Stacks are used to compose multiple components together and provide their configuration. The schema is the same for all stacks, but the configuration can be different. Use a combination of imports, inheritance, and catalogs for a template-free way to reuse configuration and override values when needed.

Component Schema

A Component consists of the infrastructure as code business logic (e.g. a Terraform "root" module) as well as the configuration of that component. The configuration of a component is stored in a Stack configuration.

To configure a Component in a Stack, you define the component in the components section of the Stack configuration.

Disambiguation
  • Terraform Component is a simply a Terraform Root Module that consists of the resources defined in the .tf files in a working directory (e.g. components/terraform/infra/vpc)

  • Component Configuration provides configuration (variables and other settings) for a type of component (e.g. a Terraform component) and is defined in one or more YAML stack config files (which are called Atmos stacks)

The schema of an Atmos Component in an Atmos Stack is as follows:

components:
terraform:
# the slug of the component
example:

# configuration specific to atmos
metadata:
# Components can be of type "real" (default) or "abstract"
type: real
# This is the directory path of the component.
# In this example, we're referencing a component in the `components/terraform/stable/example` folder.
component: stable/example

# We can leverage multiple inheritance to sequentially deep merge multiple configurations
inherits:
- example-defaults

# Settings are where we store configuration related to integrations.
# It's a freeform map; anything can be placed here.
settings:
spacelift: { }

# Define the terraform variables, which will get deep-merged and exported to a `.tfvars` file by atmos.
vars:
enabled: true
name: superduper
nodes: 10

Component Attributes

vars (optional)
The vars section is a free-form map. Use component validation to enforce policies.
vars.namespace (optional)

This is an optional terraform-null-label convention.

The namespace of all stacks. Typically, there will be one namespace for the organization.

Example:

vars:
namespace: acme
vars.tenant (optional)

This is an optional terraform-null-label convention.

In a multi-tenant configuration, the tenant represents a single tenant. By convention, we typically recommend that every tenant have its own Organizational Unit (OU).

Example:

vars:
tenant: platform
vars.stage (optional)

This is an optional terraform-null-label convention.

The stage is where workloads run. See our glossary for disambiguation.

Example:

vars:
# Production stage
stage: prod
vars.environment (optional)

This is an optional terraform-null-label convention.

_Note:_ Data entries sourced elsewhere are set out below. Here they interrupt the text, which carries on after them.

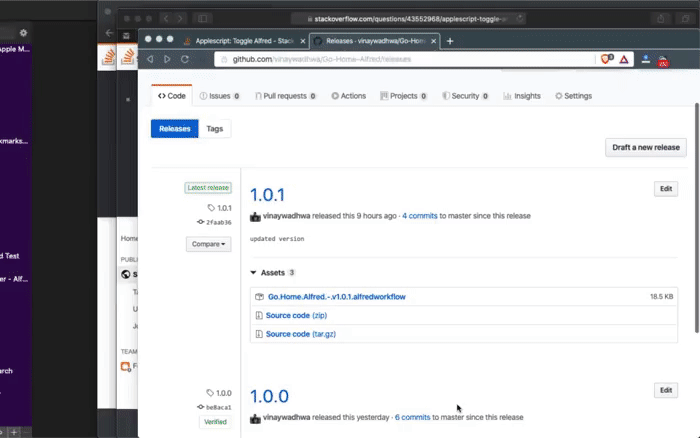Switch to the Tags toggle view
Viewport: 700px width, 438px height.
[x=215, y=129]
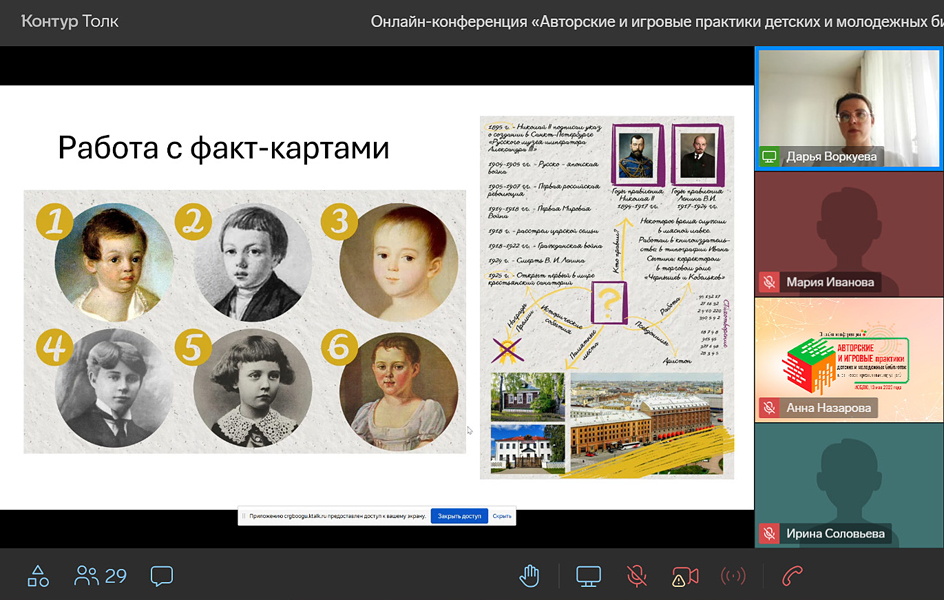Select Мария Иванова's participant tile
Image resolution: width=944 pixels, height=600 pixels.
(848, 234)
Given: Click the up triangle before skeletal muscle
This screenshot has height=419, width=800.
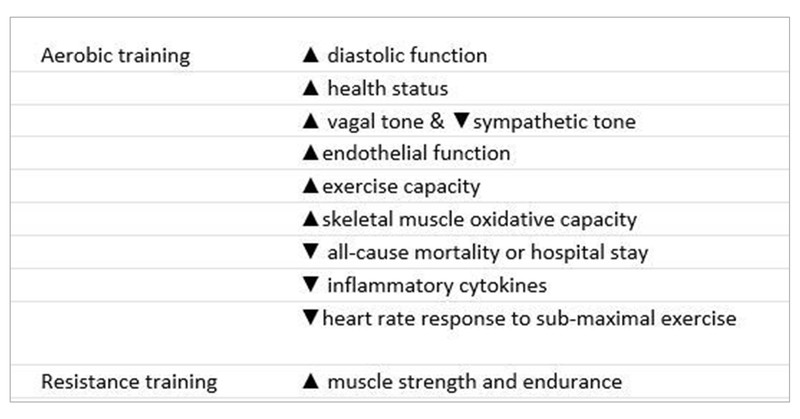Looking at the screenshot, I should click(x=310, y=220).
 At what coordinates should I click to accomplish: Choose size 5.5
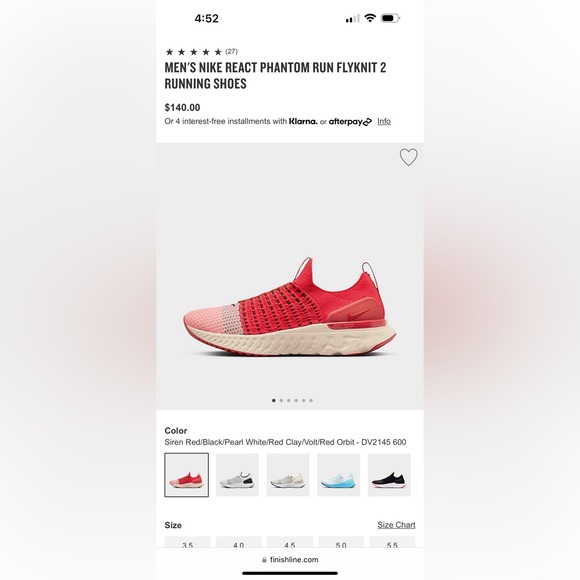coord(392,542)
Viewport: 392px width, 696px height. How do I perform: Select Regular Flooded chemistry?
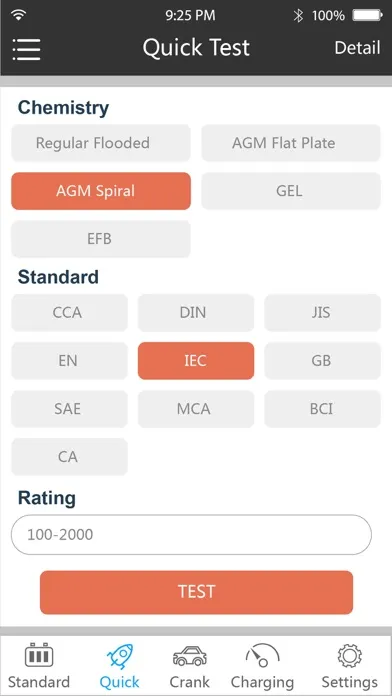tap(101, 143)
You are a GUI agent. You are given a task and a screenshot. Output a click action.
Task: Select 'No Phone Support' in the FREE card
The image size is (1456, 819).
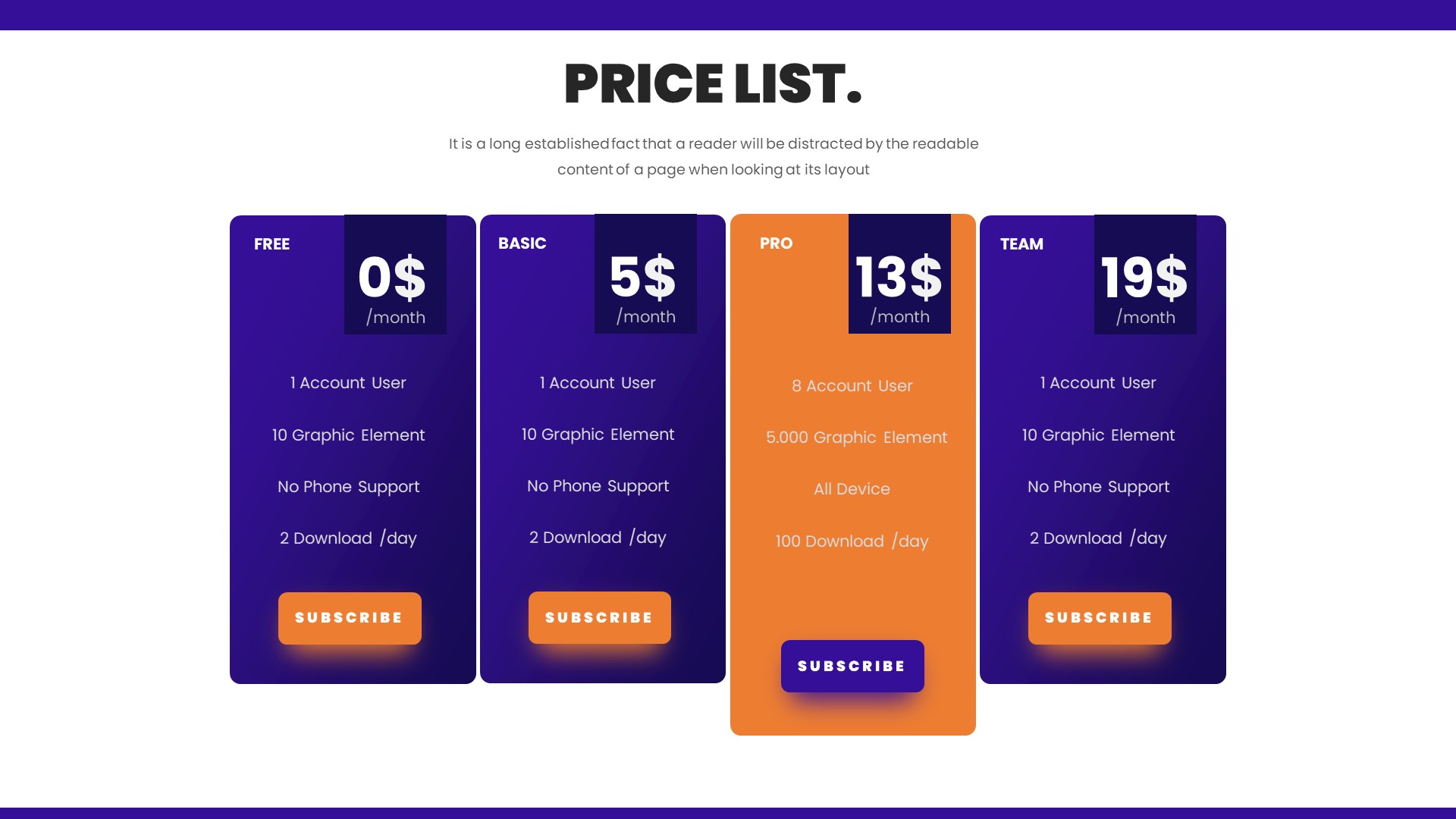[349, 486]
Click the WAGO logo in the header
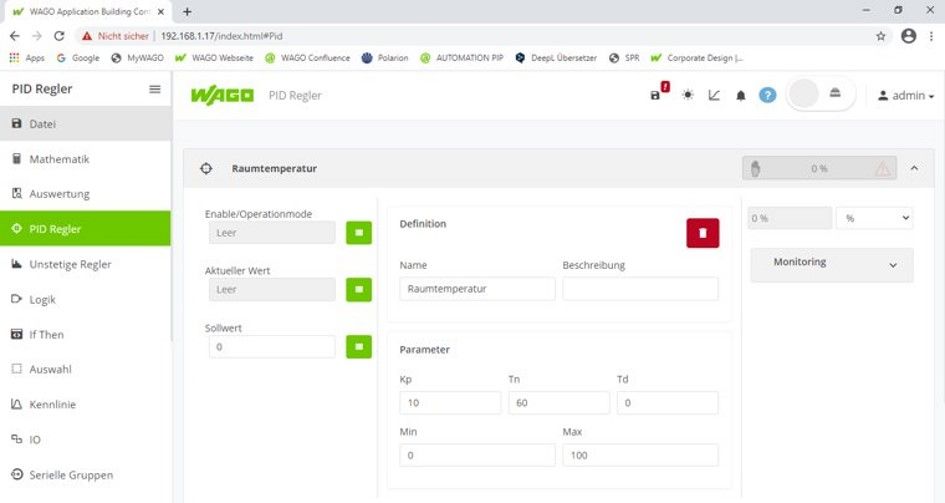 click(x=221, y=95)
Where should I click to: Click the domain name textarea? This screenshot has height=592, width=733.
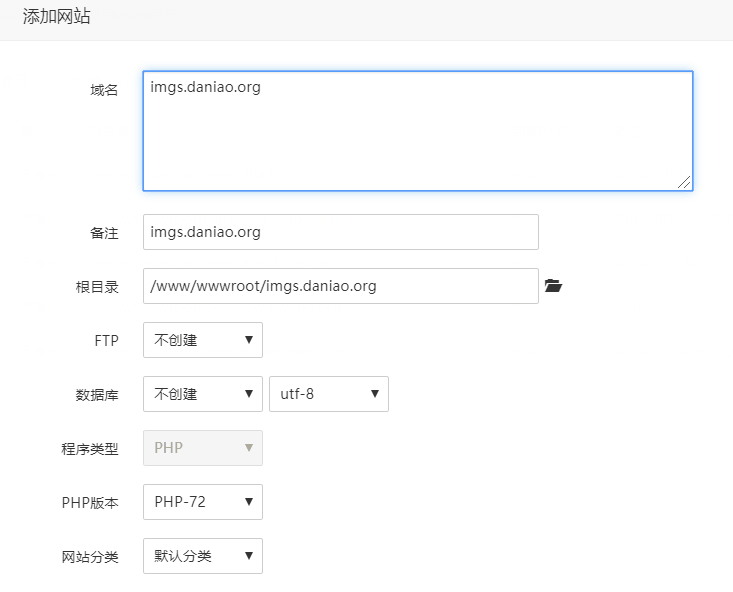click(x=418, y=131)
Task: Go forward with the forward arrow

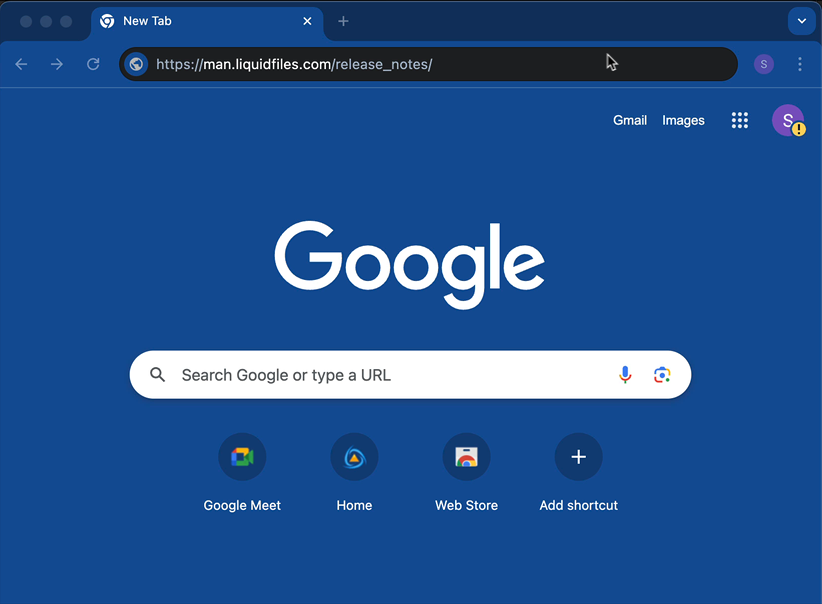Action: pyautogui.click(x=57, y=64)
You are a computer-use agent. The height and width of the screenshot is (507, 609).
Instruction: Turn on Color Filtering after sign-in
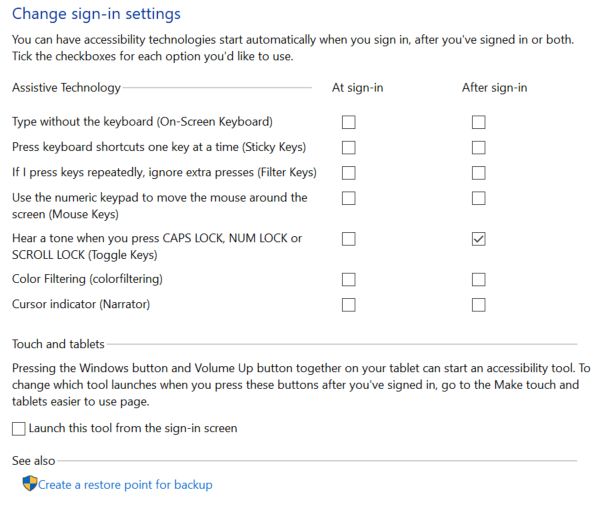click(478, 279)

The environment is used for location where things run. See our glossary for disambiguation.

Example:


vars:
# us-east-1
environment: ue1
metadata (optional)
The metadata section extends functionality of the component.
settings
The settings block is a free-form map used to pass configuration information to integrations.

Types of Components

The type of component is expressed in the metadata.type parameter of a given component configuration.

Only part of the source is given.